Die Zeit vergeht wie im Flug. Abends bin ich wirklich müde. Wir machen noch eine Runde durch die Stadt und nehmen die kleinen Geschenke mit, die eine Kindergartengruppe an unserem Stand abgegeben hat: Selbstbemalte Papiertüten mit kleinen Spielsachen und Süßigkeiten für Kinder.

Wir sind noch keine 100 Meter weit, da sehen wir ein paar junge Leute und ein paar Kinder. Wir kommen ins Gespräch und verschenken an die Kinder unsere Tüten. Die beiden jungen Frauen sagen scherzhaft, es gäbe auch große Kinder. Und auch sie bekommen zwei Tüten.

Und es ist, als ob wir uns schon länger kennen würden…

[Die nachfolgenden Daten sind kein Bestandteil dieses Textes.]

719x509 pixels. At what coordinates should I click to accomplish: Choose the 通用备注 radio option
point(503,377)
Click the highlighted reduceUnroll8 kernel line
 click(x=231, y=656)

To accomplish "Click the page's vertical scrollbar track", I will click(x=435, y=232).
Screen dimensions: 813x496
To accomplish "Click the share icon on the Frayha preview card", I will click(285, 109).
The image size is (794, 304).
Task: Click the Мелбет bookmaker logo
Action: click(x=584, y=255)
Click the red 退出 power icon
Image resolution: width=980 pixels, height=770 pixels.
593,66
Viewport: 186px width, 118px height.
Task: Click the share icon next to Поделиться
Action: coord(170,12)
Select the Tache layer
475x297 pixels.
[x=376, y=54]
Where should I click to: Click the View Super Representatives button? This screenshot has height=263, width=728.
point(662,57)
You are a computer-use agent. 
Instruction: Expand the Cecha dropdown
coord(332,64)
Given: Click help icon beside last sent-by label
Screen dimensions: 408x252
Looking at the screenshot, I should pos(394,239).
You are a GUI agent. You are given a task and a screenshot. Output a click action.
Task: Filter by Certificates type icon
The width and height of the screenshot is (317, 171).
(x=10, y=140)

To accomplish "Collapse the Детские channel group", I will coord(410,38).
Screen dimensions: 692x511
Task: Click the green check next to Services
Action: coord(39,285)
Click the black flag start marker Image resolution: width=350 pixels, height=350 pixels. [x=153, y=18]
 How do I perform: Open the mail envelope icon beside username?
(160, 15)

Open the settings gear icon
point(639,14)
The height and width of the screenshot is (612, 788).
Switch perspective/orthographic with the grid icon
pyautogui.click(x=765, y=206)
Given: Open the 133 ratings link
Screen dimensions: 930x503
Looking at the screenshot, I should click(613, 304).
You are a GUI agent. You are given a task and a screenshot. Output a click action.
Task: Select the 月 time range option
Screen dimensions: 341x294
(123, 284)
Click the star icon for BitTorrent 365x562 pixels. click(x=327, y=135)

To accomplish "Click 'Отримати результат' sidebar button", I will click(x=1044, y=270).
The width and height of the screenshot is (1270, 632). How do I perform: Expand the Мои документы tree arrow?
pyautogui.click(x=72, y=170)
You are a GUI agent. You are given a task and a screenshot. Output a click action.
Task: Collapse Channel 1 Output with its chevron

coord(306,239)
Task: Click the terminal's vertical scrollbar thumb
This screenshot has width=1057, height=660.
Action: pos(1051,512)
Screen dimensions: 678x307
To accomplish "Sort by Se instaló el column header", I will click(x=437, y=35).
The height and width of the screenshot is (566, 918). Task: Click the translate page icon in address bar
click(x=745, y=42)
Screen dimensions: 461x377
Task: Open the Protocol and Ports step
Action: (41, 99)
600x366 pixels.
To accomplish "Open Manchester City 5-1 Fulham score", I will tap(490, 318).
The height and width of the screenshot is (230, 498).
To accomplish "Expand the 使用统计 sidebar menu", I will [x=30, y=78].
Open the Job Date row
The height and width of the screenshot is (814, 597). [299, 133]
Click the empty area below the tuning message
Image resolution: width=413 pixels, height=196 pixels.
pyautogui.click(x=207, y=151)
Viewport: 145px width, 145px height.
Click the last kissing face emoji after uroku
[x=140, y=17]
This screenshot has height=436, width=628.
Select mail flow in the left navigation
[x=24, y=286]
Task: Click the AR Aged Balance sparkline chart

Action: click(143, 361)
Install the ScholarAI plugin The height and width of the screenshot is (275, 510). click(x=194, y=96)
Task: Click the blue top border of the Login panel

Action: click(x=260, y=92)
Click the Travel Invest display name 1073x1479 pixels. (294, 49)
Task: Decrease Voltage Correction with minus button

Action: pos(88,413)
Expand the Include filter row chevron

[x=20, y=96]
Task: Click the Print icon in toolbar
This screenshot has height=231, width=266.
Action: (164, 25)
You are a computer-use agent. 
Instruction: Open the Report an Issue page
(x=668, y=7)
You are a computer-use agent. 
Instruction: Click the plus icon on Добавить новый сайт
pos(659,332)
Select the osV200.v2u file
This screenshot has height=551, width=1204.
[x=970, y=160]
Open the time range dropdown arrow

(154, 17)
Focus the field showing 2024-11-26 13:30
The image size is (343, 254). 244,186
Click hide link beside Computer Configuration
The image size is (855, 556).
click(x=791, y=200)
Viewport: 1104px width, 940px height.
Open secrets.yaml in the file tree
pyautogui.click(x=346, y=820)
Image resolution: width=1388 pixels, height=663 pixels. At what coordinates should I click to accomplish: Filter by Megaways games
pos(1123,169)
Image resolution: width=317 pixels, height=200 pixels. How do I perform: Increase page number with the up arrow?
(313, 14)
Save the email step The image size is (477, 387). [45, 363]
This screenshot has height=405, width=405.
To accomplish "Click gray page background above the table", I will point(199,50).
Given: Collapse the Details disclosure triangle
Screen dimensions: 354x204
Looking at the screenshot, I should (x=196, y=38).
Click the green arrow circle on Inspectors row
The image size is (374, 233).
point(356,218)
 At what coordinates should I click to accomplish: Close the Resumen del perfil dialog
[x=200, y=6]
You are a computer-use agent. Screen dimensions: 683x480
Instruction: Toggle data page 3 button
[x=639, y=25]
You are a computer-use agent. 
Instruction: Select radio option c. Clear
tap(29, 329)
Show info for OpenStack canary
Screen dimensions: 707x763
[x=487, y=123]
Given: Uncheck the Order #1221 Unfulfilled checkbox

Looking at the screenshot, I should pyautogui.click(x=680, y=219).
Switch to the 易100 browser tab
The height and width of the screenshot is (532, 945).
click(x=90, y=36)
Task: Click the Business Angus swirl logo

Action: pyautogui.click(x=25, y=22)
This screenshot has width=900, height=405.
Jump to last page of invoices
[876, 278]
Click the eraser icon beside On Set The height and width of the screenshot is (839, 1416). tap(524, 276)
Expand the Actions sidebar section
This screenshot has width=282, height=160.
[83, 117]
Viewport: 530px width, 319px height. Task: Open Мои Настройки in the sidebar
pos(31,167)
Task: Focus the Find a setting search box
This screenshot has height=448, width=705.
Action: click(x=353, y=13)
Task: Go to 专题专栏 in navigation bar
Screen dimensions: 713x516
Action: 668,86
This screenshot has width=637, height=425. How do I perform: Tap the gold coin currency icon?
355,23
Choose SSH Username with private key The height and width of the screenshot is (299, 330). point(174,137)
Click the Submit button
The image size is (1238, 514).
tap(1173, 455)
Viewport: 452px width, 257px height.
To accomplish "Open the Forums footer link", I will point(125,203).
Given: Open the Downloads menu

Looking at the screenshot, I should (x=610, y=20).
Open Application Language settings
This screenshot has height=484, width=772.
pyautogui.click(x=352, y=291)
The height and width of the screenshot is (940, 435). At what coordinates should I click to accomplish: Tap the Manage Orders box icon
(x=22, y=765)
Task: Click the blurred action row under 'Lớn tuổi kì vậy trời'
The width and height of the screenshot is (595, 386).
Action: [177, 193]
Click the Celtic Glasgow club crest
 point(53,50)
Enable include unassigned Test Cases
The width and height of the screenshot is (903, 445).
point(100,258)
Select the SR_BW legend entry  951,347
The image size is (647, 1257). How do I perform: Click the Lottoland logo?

♥  Dann erzählen sie, dass sie hier in der Bäckerei arbeiten. Und der junge Mann sagt, er habe diesen Laden Anfang des Jahres von seinem Vater übernommen. Und jetzt sei alles kaputt, die ganze Backstube sei hin. „Wollen Sie mal schauen? Sie können gerne hineingehen.“ Wir folgen seiner Einladung und schauen uns alles an. Es ist immer noch ein Bild der Verwüstung, obwohl sie schon alles vom gröbsten Schlamm befreit haben. Dann kommt der Seniorchef mit seiner Frau herein, und als er mich sieht, meint er: „Wir kennen uns doch!“. Es ist der freundliche Mann von heute Morgen, der uns seinen Parkplatz zur Verfügung gestellt hat. Sie alle halten jetzt fest zusammen, versuchen, den Kopf nicht hängenzulassen, einander beizustehen und es gemeinsam zu schaffen. Und es ist, als ob wir uns schon länger kennen würden.

Sie sind einfach da und machen.
Inmitten dieser Katastrophe gibt es so viel Hoffnungsvolles – und es zeigt sich, wieviel Hilfsbereitschaft im Tiefsten in uns Menschen steckt. Wie es in einer ZDF-Dokumentation über die Flutkatastrophe am Ende heißt:

„Vielleicht ist es tatsächlich so,

dass es die schlimmsten Momente sind,

die das Beste in uns zum Vorschein bringen.“

 

Gegen 20.00 Uhr fahren wir wieder los … die Bilder der Verwüstung und Schicksale der Menschen „fahren“ mit, aber auch die Erkenntnis: Es ist wichtig, dass wir da sind, dass Kirche präsent ist.

Wo sonst sollte sie jetzt sein, als ganz nah bei den Menschen.